Did you know that a hacker can easily gain access and control of your phone or laptop through these public Wi-Fi hotspots? All they need to do is join your network (though not necessary in light of packet sniffing). Hackers can install malware, browser your files, read your messages, view your location history and so much more. Some of us have our banking applications installed on our mobile devices and once we get a bill, say from a restaurant, we rush to the app (still connected to the public hotspot) and initiate a withdrawal. For some of us, we have file sharing option tuned on our laptops. This means that once connected to the network, anyone in that network can access your files and depending on your settings, can copy, edit or delete from your computer.
We understand that Kenya is a little malnourished when it comes to information on cybersecurity. Many of us do not understand the need to protect our devices or the implication of leaked data from our devices. This is the reason why what I am talking about may not make much sense or impact to some of us. Ignorance, however, is no defense. Let me describe a few ways through which you can get hacked when on a public Wi-Fi hotspot:
Man in the Middle Attacks
Man in the middle Attack refers to the situation where the communication between your browser and your server, for example, is intercepted by an unauthorized person.
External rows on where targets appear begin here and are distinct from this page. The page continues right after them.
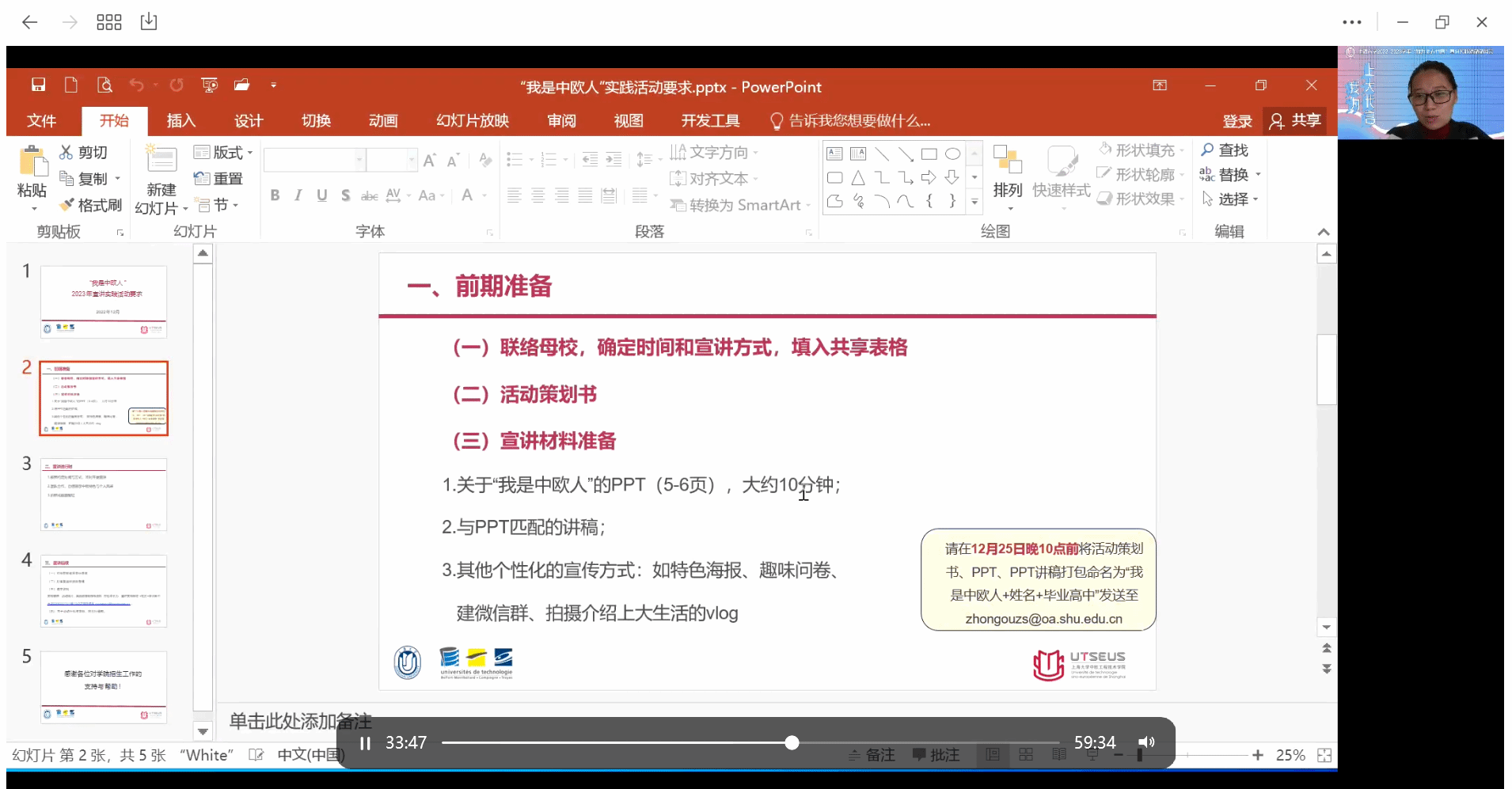
Task: Open the Slide Show (幻灯片放映) tab
Action: [473, 120]
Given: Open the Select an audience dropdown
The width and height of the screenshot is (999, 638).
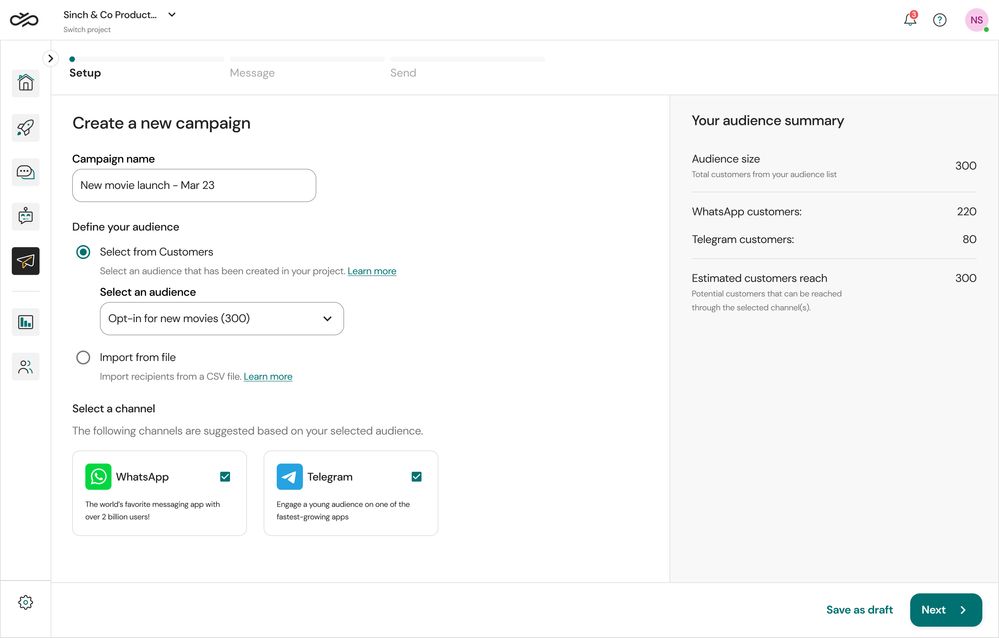Looking at the screenshot, I should pos(222,319).
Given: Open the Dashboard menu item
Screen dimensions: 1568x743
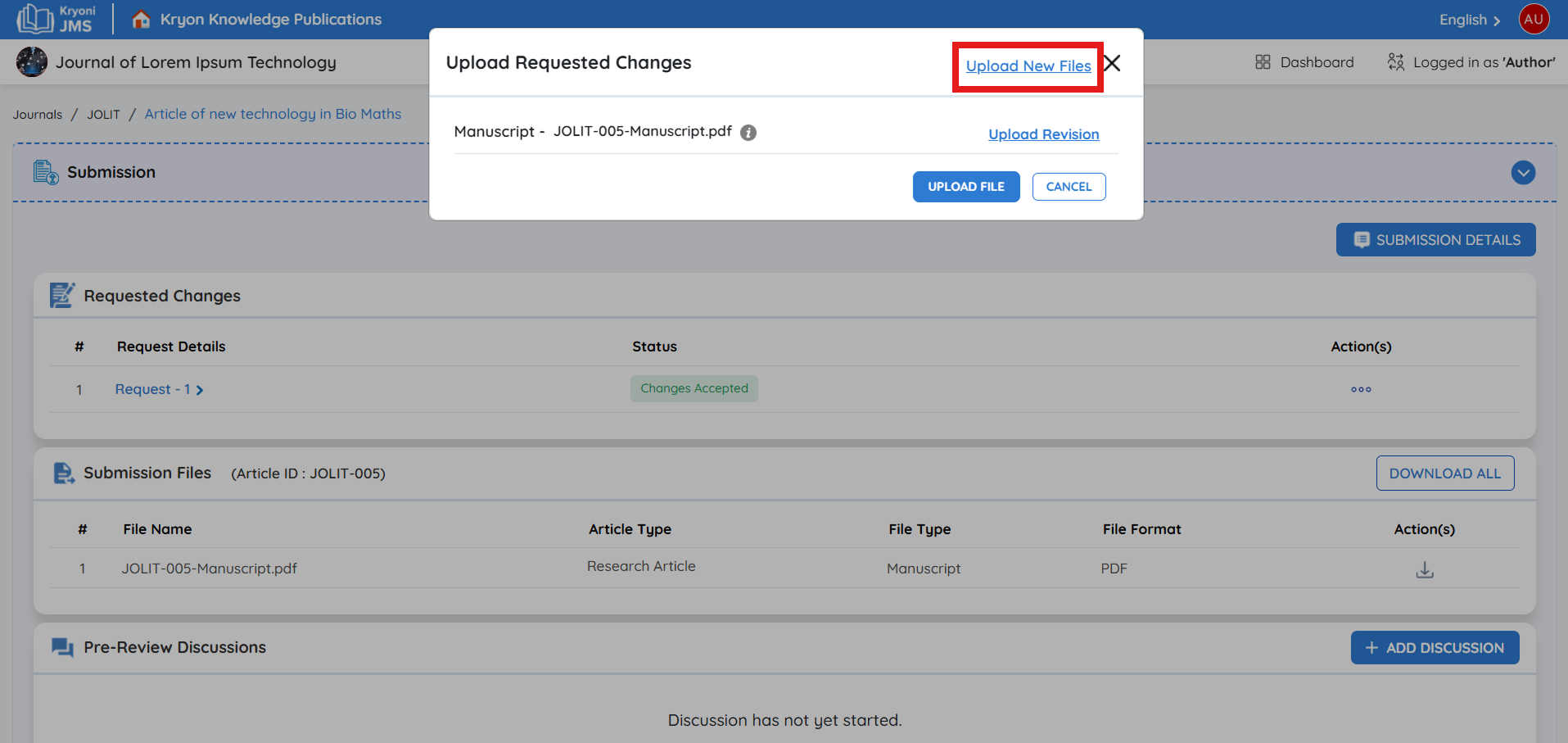Looking at the screenshot, I should coord(1304,62).
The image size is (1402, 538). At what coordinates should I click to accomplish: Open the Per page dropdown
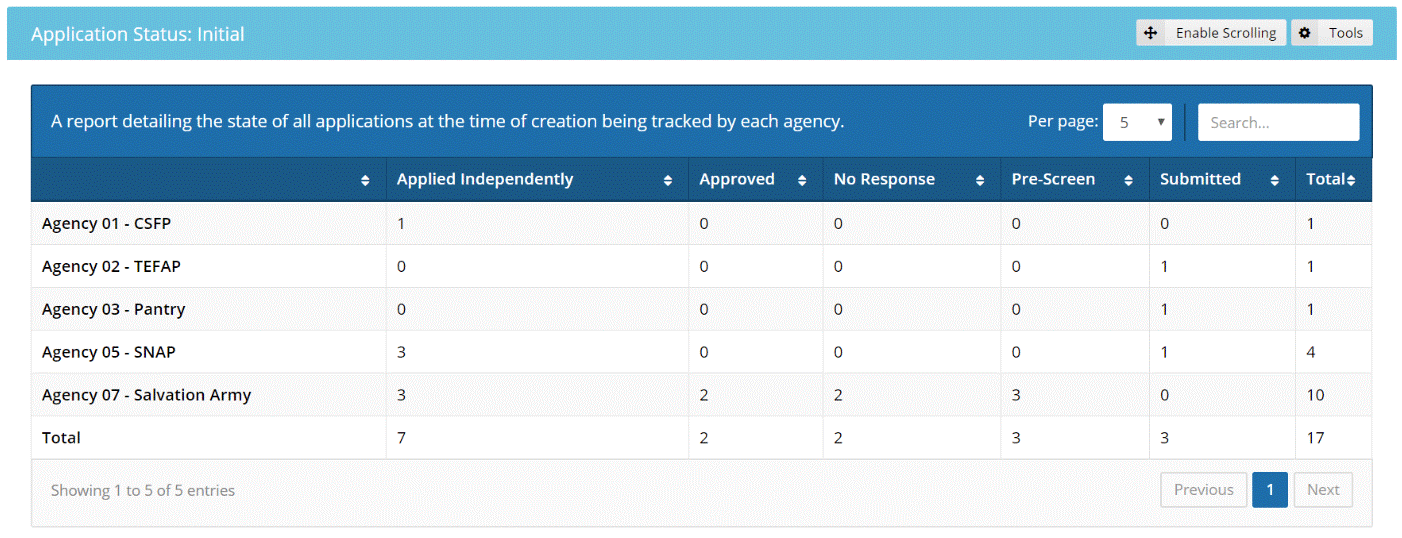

How do I put this? Let’s say you want to log into your Facebook account using your phone or computer browser. You open your browser and type “facebook.com” in the address bar and wait for it to load up before signing in. When you type and hit enter, the request is sent to the Facebook server. With Man-in-the-Middle attack, hackers position themselves between your computer and the server and they are able to capture your requests to the server. In our case, the request is to render the facebook page. Once the hackers capture this request, they can send back a response to your browser with a “fake” Facebook log in page. Oblivious to this, you will proceed to enter your Facebook details in the form provided and send that information direct to the hackers as opposed to the Facebook server. This kind of an attack is common on public networks where the security of the network is not optimized. You may think that you are communicating with Facebook but in reality, someone is manipulating what you are seeing on your screen. Please note that this is not specific to browser-server communication. That was just an example scenario. So, when on public Wi-Fi Hotspots, please avoid logging into sensitive pages, especially your online banking account.
Fake Wi-Fi Access Points
Let us say you are waiting for your order at “My Favorite Restaurant”. While in the process of waiting, you pick up your phone and see a notification for free Wi-Fi networks available. Loading up the screen, you see “My Favorite Restaurant Free Wi-Fi”. Your face lights up and you click connect to the network. You did not have any second thoughts because the Wi-Fi SSID (read name) was “My Favorite Restaurant Free Wi-Fi” and since you are at “My Favorite Restaurant”, that must be their free Wi-Fi. Unaware to you, you may have just connected to hacker’s fake Wi-Fi Access point. Once connected, you are at their mercies. See how easy that was?
As described in the Man in the Middle Attack, packet sniffing refers to the use of special software and even hardware to listen to “packets” moving across the network. For the sake of this article, packets will be defined as the messages moving across the network (I know this is a poor attempt at an easy definition of packets). Hackers may be interested in individuals moving certain “messages” across the network. For example, they may filter any “messages” with the term ‘bank”. Once they get a hit, they target your communication and “listen in” to your conversation about “bank”. Sounds like a movie, right? Well, it happens.